──────── Passage shown ────────
The Third Indochina War ended with the Paris Conference on Cambodia and a Peace Agreement in October 1991    Viet Nam had withdrawn the last of its forces by September 1989 and the US ended its support for the KR in July 1990.  

 

In effect Viet Nam was prepared to take the risk of giving up the special relationship achieved with Cambodia at a heavy cost in military casualties and national expenditures in order to obtain economic and diplomatic normalization with the US.   (There was a later cost as Cambodia, despite China’s long support for the Khmer Rouge, accepted substantial Chinese investment and opposed cooperation by the Association of Southeast Asian Nations, ASEAN, against Beijing’s aggression in the South China Sea.)

 

An important factor in Viet Nam’s reconciliation with the US was the Sixth Party Congress in 1986 that approved the policy of Đổi Mới (renovation), to “transition Vietnam from a command economy to a socialist-oriented market economy” …  “eliminating the centralized bureaucratic subsidy mechanism, shifting to a multi-sector economy, operating according to the market mechanism with State management.” [7]  Facing pockets of famine and seeking to guarantee regime survival, under the leadership of veterans of the war in the south, General Secretary Nguyen Van Linh (1986-1991)[8] and Prime Minister Võ Văn Kiệt (1991-1997)[9] , Viet Nam broke the stranglehold of Soviet tutelage and ideology.  The country overcame 700% inflation with “the average GDP growth rate accelerating to approximately 6.5 percent per year from 1990 until the Asian Financial Crisis of 1997”.  Viet Nam quickly moved from rice shortages to substantial exports.

 

An intrinsic part of Đổi Mới was the decision that Viet Nam’s national interests were best served by avoiding economic and political dependence on a single powerful friend.  Normal relations with China were reestablished and were initiated with Western Europe, Japan, Australia and the U.S.  President Bush was moving in that direction, but former Secretary of State Henry Kissinger threw a fit, appropriately enough for a Chinese audience, in Hong Kong.
──────── Input data ────────
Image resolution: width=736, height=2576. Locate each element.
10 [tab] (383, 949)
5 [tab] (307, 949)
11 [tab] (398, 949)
────────
### [What to do]
Name every individual mentioned in the passage on the end of the Third Indochina War, giving each one's title as the passage states it.

### [Written reply]
General Secretary Nguyen Van Linh, Prime Minister Võ Văn Kiệt, President Bush, former Secretary of State Henry Kissinger